While KPMG’s recently released global survey, “Consumers and Convergence IV” finds a dramatic rise globally in the usage of mobile applications over the past two years, but that financial transactions use lags other uses. The survey covered 5,627 consumers in 22 countries.
The Asia Pacific region leads the world - although there were increases globally from 2008 to 2010 for banking and financial transactions over mobile phones, Asia Pacific which has one of the highest densities of mobile devices, had the most significant growth in the adoption of mobile banking transactions.
An astounding 43% of Asia Pacific respondents make mobile banking transactions at least once a month, compared to 30% globally. But in Australia only 19% of mobile phone owners use their phone for banking monthly, partly due to the lack of awareness of mobile banking offerings. Surprisingly 40% of Australian respondents did not even know whether their bank offered mobile banking compared. This is much higher than the 10% in Asia Pacific and 24% globally.

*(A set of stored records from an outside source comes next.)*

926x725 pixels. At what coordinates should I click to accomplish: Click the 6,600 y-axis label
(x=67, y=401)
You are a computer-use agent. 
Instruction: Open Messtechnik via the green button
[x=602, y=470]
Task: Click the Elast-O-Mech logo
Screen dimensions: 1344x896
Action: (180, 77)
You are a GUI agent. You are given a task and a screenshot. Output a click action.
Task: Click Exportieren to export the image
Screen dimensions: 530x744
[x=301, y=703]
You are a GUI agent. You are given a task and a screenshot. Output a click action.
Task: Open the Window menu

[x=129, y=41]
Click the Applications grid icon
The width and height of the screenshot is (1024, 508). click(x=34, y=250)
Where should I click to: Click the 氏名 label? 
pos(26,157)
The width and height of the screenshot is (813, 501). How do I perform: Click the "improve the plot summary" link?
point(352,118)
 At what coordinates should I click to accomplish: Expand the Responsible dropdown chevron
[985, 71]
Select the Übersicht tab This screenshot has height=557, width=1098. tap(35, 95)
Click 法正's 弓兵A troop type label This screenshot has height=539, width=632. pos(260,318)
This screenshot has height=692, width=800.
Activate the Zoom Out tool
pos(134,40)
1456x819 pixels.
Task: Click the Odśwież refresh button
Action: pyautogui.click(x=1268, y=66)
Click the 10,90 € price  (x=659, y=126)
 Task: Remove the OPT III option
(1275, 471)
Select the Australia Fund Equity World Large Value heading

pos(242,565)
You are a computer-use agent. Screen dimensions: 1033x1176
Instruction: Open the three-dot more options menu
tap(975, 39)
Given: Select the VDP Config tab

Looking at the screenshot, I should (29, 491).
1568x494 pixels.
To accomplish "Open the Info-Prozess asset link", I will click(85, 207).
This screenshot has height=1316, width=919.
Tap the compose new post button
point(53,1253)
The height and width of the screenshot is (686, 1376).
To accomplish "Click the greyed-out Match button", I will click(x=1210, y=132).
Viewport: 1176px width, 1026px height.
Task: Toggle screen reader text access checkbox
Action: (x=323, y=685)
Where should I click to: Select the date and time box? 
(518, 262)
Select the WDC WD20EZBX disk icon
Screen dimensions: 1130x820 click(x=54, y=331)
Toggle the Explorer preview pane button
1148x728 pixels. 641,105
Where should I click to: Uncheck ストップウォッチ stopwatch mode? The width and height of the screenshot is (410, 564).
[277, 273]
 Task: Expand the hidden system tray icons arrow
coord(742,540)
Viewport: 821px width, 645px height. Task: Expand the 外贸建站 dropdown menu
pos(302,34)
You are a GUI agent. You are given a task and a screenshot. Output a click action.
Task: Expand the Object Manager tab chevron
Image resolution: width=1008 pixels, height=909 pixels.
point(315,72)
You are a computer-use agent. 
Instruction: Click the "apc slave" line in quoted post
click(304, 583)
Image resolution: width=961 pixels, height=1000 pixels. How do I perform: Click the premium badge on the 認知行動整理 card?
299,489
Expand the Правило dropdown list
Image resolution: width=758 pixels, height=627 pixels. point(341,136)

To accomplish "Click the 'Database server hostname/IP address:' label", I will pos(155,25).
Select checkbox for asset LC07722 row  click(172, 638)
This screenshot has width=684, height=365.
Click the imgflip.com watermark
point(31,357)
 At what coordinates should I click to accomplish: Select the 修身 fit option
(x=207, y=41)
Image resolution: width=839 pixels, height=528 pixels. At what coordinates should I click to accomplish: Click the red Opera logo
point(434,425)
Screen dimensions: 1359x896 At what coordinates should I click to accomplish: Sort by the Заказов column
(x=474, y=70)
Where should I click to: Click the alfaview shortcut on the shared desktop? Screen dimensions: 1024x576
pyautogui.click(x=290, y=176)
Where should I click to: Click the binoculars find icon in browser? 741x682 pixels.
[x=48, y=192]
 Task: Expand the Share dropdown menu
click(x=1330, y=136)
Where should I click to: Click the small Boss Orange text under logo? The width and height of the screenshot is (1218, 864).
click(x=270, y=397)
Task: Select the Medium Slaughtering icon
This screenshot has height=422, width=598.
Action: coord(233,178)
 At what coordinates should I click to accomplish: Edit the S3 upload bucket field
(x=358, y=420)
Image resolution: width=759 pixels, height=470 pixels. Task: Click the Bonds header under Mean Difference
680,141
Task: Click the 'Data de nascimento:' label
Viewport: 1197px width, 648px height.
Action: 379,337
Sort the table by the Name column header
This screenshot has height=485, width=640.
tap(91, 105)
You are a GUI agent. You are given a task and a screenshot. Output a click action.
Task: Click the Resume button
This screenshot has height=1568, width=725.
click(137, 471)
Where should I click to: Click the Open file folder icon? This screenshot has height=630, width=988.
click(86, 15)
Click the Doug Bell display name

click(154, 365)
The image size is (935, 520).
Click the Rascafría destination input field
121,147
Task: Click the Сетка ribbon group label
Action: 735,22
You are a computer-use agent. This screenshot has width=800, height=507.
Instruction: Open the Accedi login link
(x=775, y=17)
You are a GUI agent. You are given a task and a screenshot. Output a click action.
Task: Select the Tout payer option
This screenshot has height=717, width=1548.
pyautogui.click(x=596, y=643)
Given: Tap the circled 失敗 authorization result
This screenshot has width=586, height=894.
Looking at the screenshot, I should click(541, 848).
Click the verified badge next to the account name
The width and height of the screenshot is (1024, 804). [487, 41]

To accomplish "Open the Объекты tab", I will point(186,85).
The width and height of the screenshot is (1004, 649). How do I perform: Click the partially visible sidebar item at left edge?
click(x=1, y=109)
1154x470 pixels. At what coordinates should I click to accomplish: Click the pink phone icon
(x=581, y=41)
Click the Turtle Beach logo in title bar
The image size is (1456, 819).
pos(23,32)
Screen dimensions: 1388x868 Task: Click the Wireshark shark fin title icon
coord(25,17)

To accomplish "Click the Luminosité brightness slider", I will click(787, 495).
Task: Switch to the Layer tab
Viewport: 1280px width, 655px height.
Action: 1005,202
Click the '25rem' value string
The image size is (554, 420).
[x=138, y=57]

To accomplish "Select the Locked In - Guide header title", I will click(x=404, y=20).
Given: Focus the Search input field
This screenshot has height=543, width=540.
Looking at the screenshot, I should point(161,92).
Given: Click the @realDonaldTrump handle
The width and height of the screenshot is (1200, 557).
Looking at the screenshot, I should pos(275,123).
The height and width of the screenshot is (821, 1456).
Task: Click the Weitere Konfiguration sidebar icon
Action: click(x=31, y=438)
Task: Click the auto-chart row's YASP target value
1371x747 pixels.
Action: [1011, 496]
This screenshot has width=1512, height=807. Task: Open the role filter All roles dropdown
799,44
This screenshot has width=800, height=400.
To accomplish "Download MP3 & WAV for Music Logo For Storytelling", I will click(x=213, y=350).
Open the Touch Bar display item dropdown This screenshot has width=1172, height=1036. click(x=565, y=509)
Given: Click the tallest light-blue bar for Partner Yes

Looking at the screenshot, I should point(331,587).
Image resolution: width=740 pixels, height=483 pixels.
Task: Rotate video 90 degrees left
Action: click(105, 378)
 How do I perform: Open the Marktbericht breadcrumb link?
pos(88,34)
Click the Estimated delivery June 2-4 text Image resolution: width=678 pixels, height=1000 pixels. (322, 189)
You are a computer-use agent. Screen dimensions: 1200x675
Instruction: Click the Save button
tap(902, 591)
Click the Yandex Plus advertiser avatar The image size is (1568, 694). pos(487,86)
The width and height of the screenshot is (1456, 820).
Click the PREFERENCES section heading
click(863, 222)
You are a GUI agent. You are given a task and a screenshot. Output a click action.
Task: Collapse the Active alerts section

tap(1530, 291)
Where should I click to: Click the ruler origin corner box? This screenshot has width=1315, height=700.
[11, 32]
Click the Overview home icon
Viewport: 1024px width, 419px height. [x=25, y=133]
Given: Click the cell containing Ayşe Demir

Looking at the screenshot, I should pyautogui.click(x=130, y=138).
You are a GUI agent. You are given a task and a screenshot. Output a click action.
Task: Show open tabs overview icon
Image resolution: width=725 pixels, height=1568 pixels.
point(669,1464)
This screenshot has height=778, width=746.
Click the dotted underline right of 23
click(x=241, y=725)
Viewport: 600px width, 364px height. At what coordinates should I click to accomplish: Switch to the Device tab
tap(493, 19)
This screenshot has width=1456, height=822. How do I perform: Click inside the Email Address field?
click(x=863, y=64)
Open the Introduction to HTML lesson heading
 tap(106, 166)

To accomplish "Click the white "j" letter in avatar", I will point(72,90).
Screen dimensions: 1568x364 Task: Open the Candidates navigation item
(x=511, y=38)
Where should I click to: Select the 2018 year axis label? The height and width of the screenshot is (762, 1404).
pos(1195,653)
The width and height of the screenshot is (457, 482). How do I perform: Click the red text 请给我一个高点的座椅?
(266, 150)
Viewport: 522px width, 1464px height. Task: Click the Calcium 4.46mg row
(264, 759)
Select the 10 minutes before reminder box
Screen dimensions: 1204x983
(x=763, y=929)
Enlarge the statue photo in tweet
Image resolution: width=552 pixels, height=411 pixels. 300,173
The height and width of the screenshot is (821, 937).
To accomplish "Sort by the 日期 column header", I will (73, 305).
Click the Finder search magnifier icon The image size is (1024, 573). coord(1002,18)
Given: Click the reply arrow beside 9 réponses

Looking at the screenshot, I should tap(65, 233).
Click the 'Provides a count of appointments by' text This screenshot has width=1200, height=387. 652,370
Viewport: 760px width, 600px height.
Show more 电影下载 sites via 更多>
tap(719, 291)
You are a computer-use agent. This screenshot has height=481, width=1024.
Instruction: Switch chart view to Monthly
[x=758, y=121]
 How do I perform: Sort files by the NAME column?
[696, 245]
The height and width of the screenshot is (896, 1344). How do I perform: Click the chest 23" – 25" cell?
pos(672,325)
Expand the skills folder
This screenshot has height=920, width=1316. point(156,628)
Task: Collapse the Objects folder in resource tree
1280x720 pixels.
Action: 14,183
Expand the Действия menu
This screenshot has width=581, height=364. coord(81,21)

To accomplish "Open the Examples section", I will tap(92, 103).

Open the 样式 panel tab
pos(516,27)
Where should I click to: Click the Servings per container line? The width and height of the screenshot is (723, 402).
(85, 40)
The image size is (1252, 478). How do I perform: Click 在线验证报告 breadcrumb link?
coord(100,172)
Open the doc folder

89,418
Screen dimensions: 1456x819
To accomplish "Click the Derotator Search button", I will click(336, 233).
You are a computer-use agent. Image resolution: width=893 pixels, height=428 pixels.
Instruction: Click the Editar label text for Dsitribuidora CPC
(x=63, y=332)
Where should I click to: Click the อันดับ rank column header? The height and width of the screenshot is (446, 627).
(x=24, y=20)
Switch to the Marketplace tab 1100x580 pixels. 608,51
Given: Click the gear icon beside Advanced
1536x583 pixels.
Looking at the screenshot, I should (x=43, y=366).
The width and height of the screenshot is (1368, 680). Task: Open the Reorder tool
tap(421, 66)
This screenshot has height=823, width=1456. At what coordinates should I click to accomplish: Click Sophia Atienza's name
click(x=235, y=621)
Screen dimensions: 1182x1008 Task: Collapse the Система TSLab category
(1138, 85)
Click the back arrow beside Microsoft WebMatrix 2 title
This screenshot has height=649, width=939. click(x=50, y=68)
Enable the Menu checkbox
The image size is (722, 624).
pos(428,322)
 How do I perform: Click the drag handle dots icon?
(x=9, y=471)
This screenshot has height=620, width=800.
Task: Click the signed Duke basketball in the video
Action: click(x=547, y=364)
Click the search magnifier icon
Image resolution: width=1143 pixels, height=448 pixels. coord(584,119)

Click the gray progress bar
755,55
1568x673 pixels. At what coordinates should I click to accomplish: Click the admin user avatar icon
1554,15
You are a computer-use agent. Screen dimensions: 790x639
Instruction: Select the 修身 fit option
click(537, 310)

In Australia, only 8% have conducted investment transactions over their mobile phones within the last 6 months, and only 5% in the last seven to 12 months. And interestingly, 87% had never made an investment transaction, such as selling a stock or bond, over their mobile. This is much higher than the 53% for Asia Pacific region and 71% globally.
Australia also lagged Asia Pacific region and global respondents when it came to the level of comfort in using their mobile phone for financial transactions. 21% of Australians are comfortable with mobile banking compared to 40% in the Asia Pacific region and 34% globally. Furthermore, 70% of Australians have never done any banking on a mobile device compared with 55% globally and 38% in the Asia Pacific region.
But as awareness and prevalence of mobile devices and comfort with their usage increases, this gap is expected to reduce quite sharply in the future, as the business advantages to both parties are quite substantial.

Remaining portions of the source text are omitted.